A la croisée des sentiers de la bande dessinée et du western, Gus n’aurait pu n’être qu’un énième pastiche bâti sur le détournement, jouant des couleurs pimpantes empruntées aux vieux Lucky Luke et des cadrages classieux moulés par le cinéma. Or, si la majorité des comédies élaborées sur ce principe se seraient satisfaits d’un compost de références amoureuses, l’auteur ambitionne ici clairement davantage : refondre à sa sauce les mythes qu’il affectionne, histoire d’apporter sa pierre à l’édifice des genres. On notera ainsi, parmi la pléthore d’astuces destinées à prendre le lecteur à contre-pied, un refus de l’action au bénéfice des temps morts ; ce western ne montre que les plages de repos entre les cambriolages, la sédentarisation puis l’embourgeoisement des héros, avec une affection toute particulière pour leurs soirées de chasse à la minette dans les saloons branchés.

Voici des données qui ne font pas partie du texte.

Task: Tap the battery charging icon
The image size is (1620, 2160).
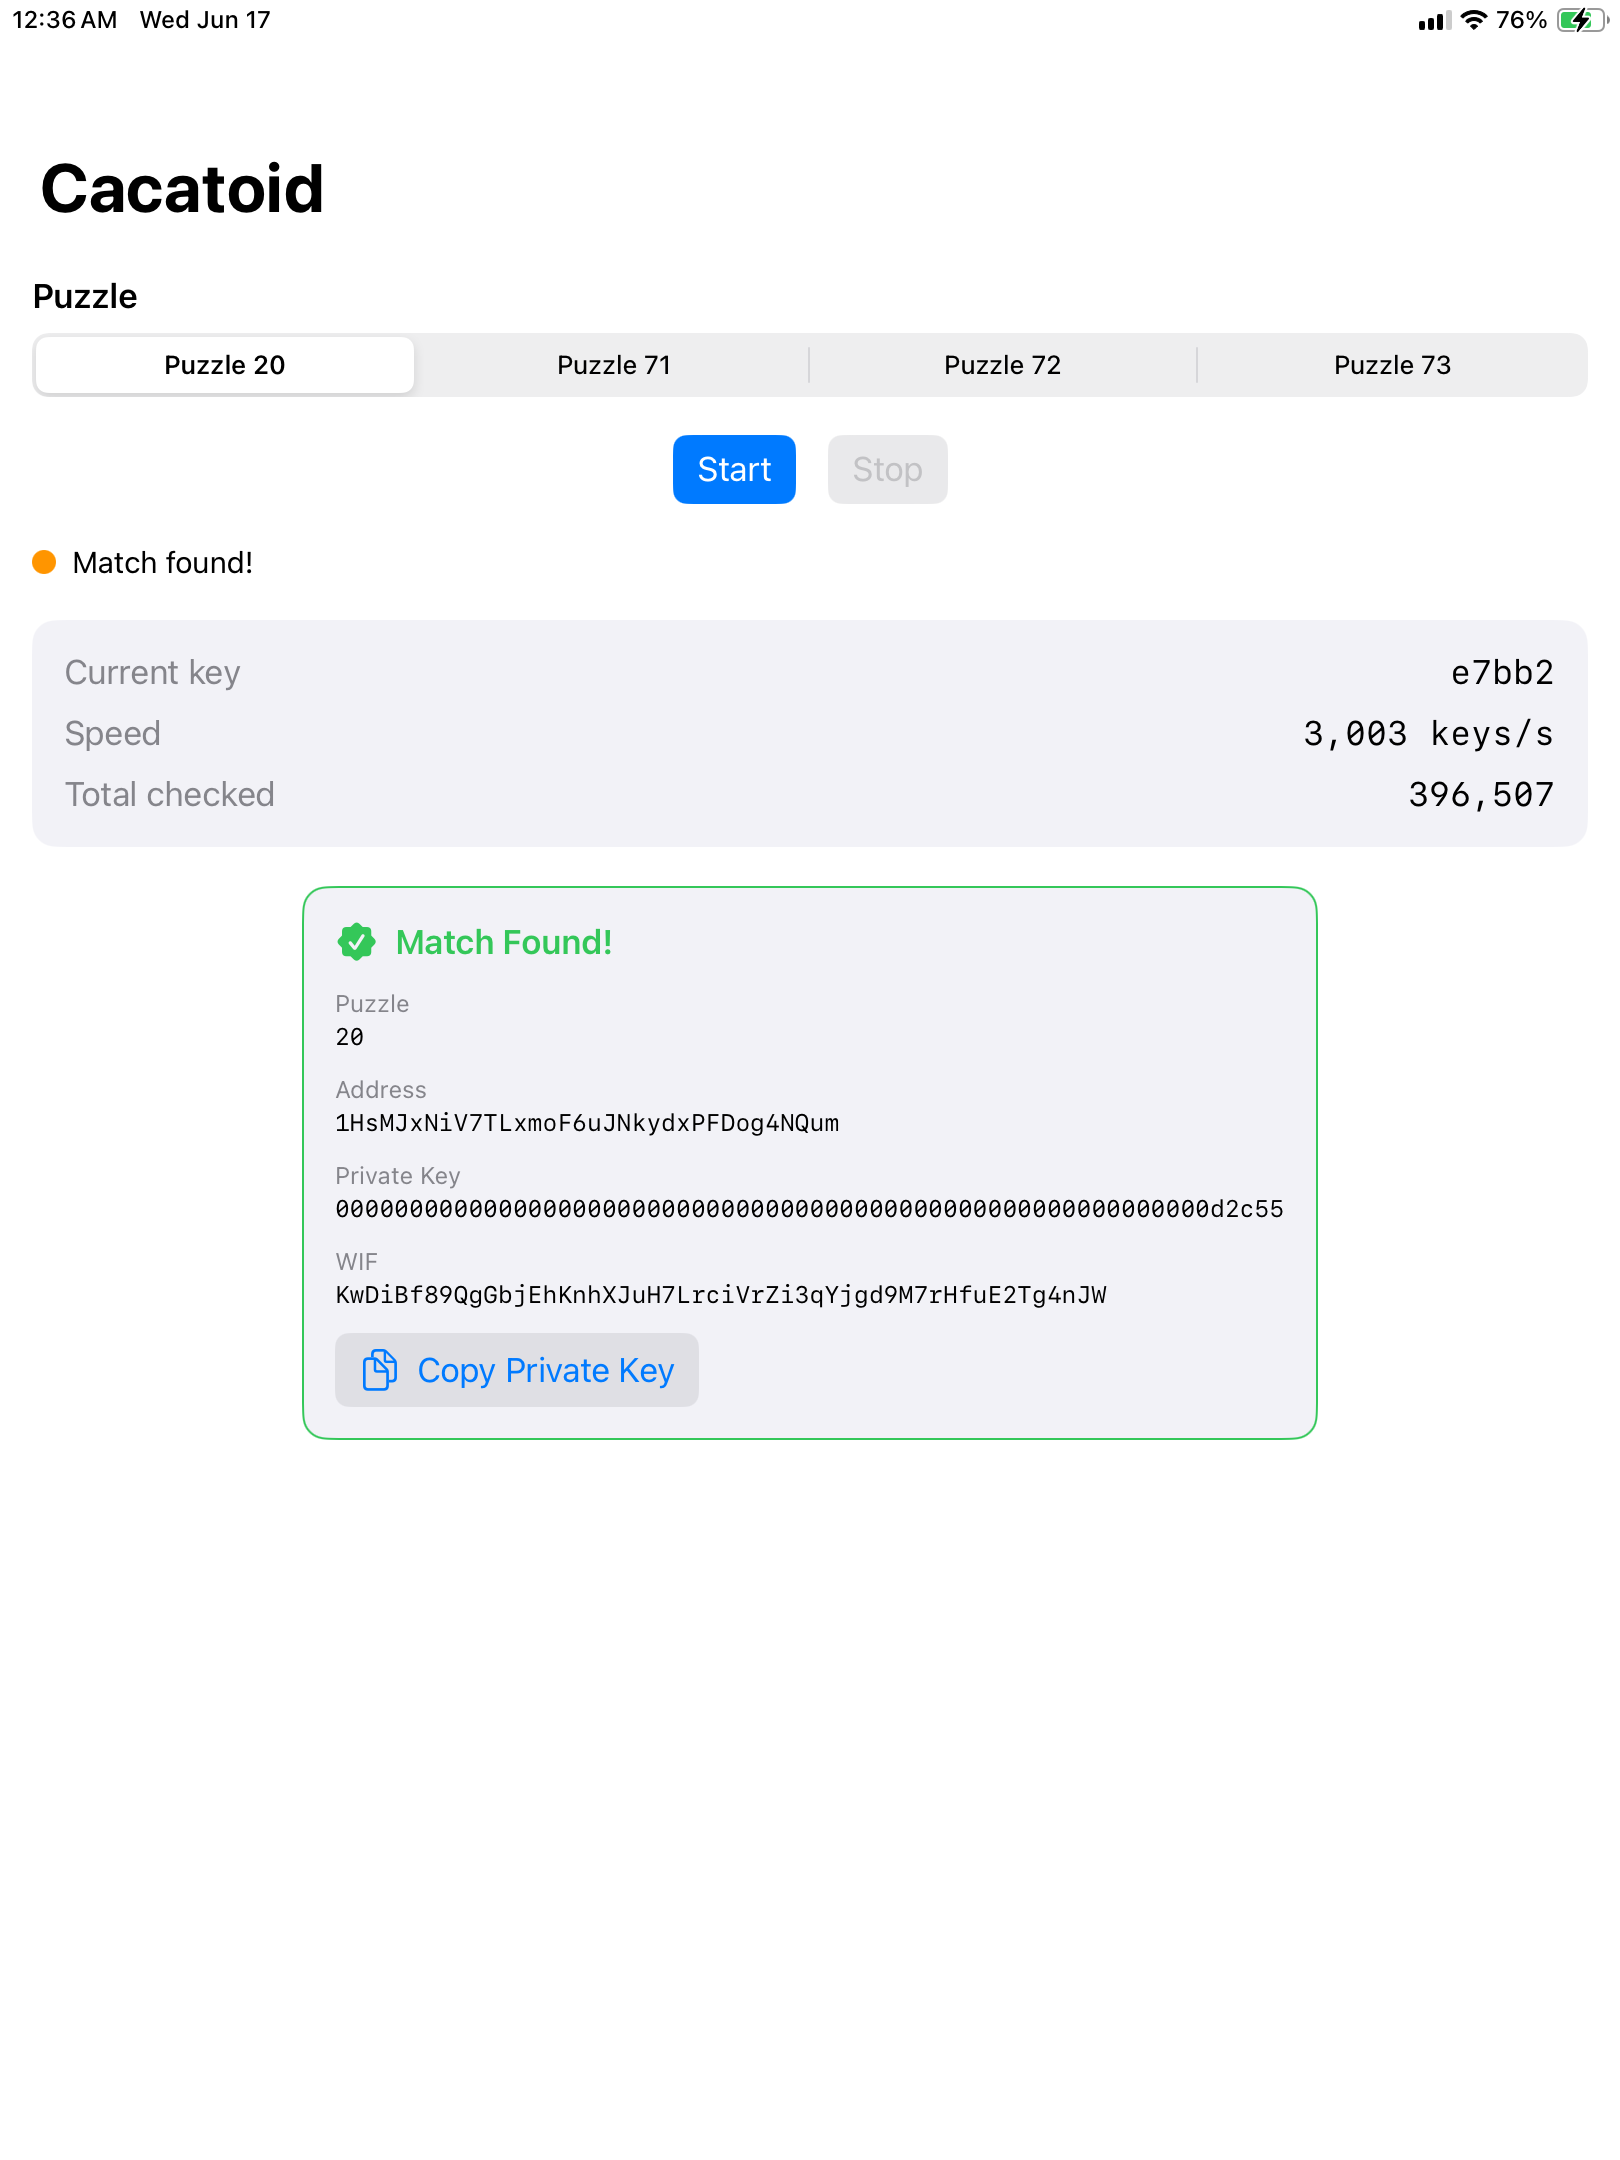Action: coord(1582,20)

Gus, donc, est un cow-boy à grand nez (1). Comme vous l’avez compris, s’il ne tire pas plus vite que son ombre, c’est qu’il préfère parcourir les étendues sauvage avec l’espoir de tirer tout se qui bouge, pour employer une formule graveleuse au final très peu éloignée des dérives alcooliques et grivoises qui animent le héros et sa bande de pieds nickelés entre deux larcins. Mais c’est bien connu, si le garçon vacher excelle par essence à la gâchette, on sait aussi depuis Blueberry et ses pathétiques déconvenues d’Arizona love qu’il est incapable de lire dans la Femme. Ses seules issues en cas de contact sont la lâcheté et le mensonge ; en cas d’amour, c’est la condamnation à se faire blouser. Bien sûr, il n’y a aucune raison pour que Gus et ses potes échappent à la tradition.

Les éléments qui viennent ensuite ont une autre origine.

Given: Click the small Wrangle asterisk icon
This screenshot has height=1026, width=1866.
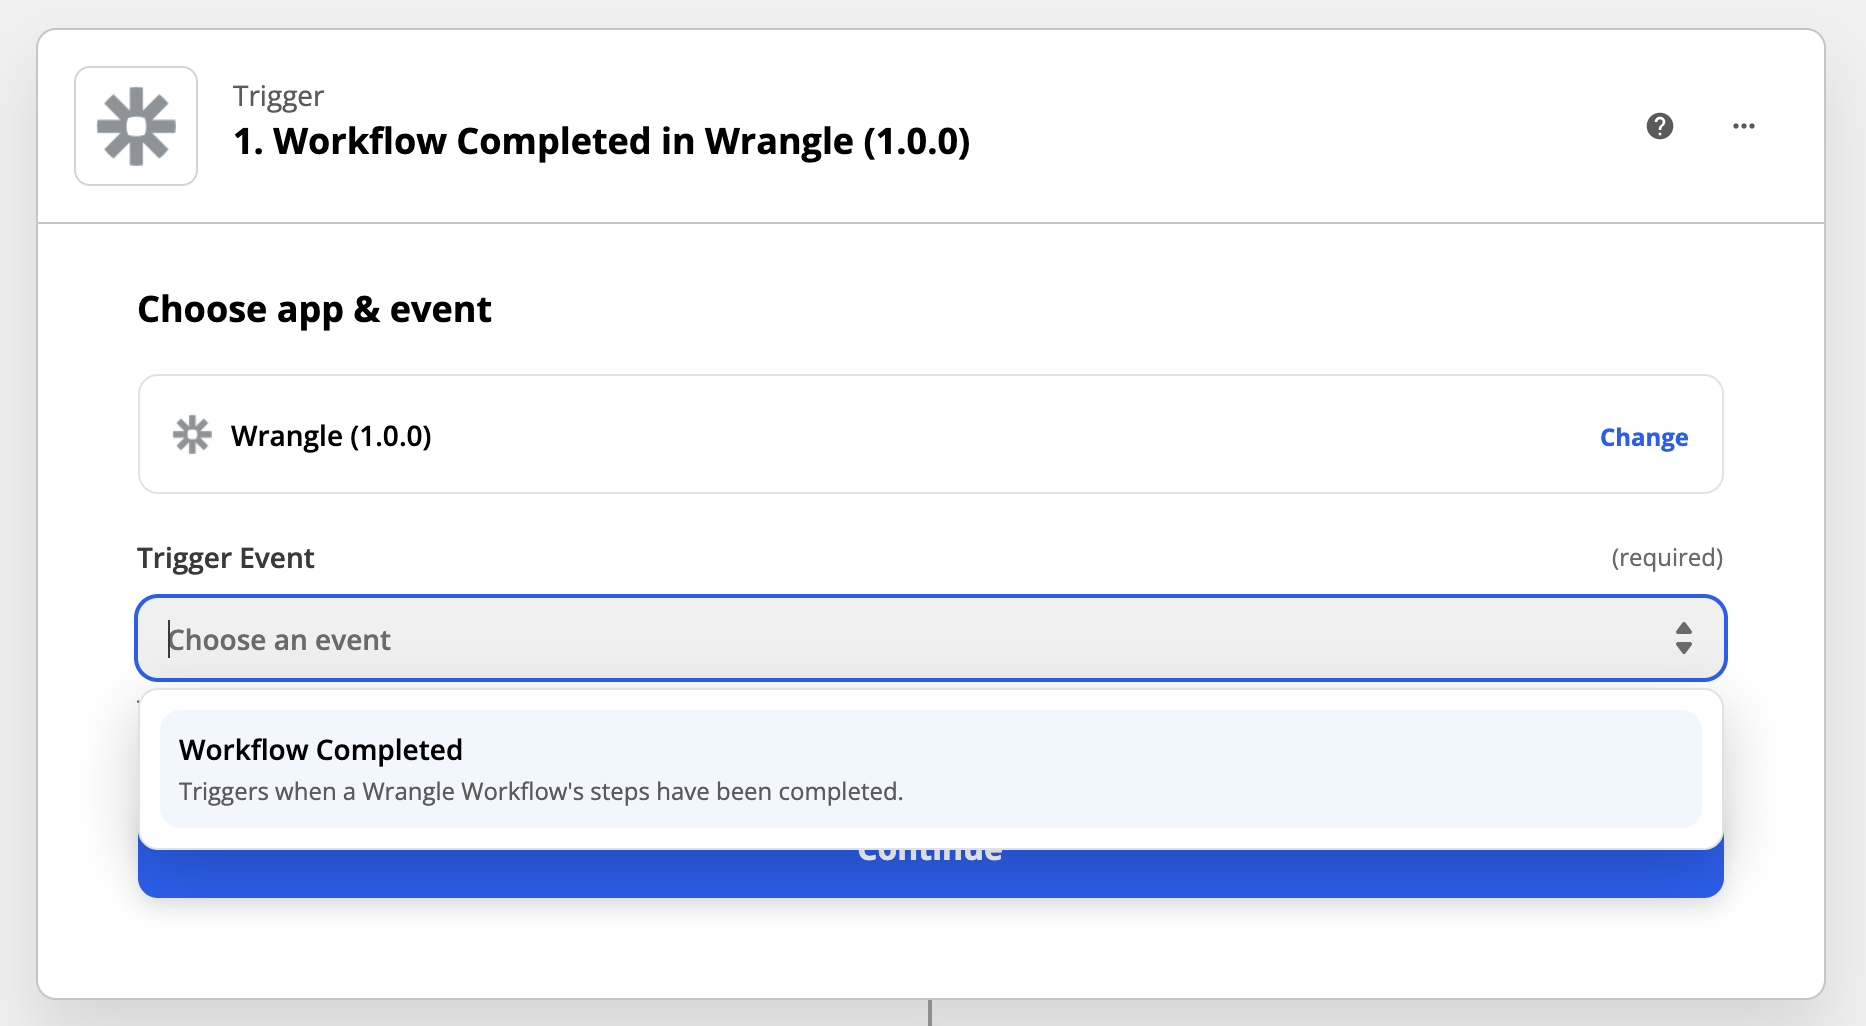Looking at the screenshot, I should pyautogui.click(x=192, y=435).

Après Isaac le pirate et Socrate le demi-chien, Christophe Blain investit de nouveau un genre balisé de codes pour mieux le pervertir, occasion de remarquer le renforcement de son style, tout en cohérence, rigueur et tempérament. Sous le déluge des qualités habituelles qui accompagnent ses oeuvres -finesse des dialogues, trouvailles narratives qui passent essentiellement par le dessin et trait d’une grande vitalité-, c’est surtout une manière personnelle de mettre en scène le détournement qui s’affirme. Là où beaucoup se construisent sur une description réaliste et sérieuse qui dérive discrètement, à l’aide d’une multitude de petits détails, vers le décalage comique, Christophe Blain emprunte le chemin inverse. Ses tableaux sont d’abord burlesques, ses personnages ouvertement ridicules, et, à l’aide d’un éventails de manipulations esthétiques et narratives, principalement l’utilisation de cadrages rigoureux et de postures flamboyantes (on avait déjà remarqué ce talent dans la série Socrate) inspirés par la peinture, la sculpture et l’imaginaire cinématographique, il ramène lentement le souffle épique et la dramaturgie sur le devant de la scène. S’élabore ainsi, d’oeuvre en oeuvre, une vision de l’antihéros et de l’écriture moderne d’une littérature de genre ; essence d’une démarche artistique réfléchie et cohérente qui, et ce n’est pas le moindre de ses atouts, provoque des éclats de rire à se pisser dessus.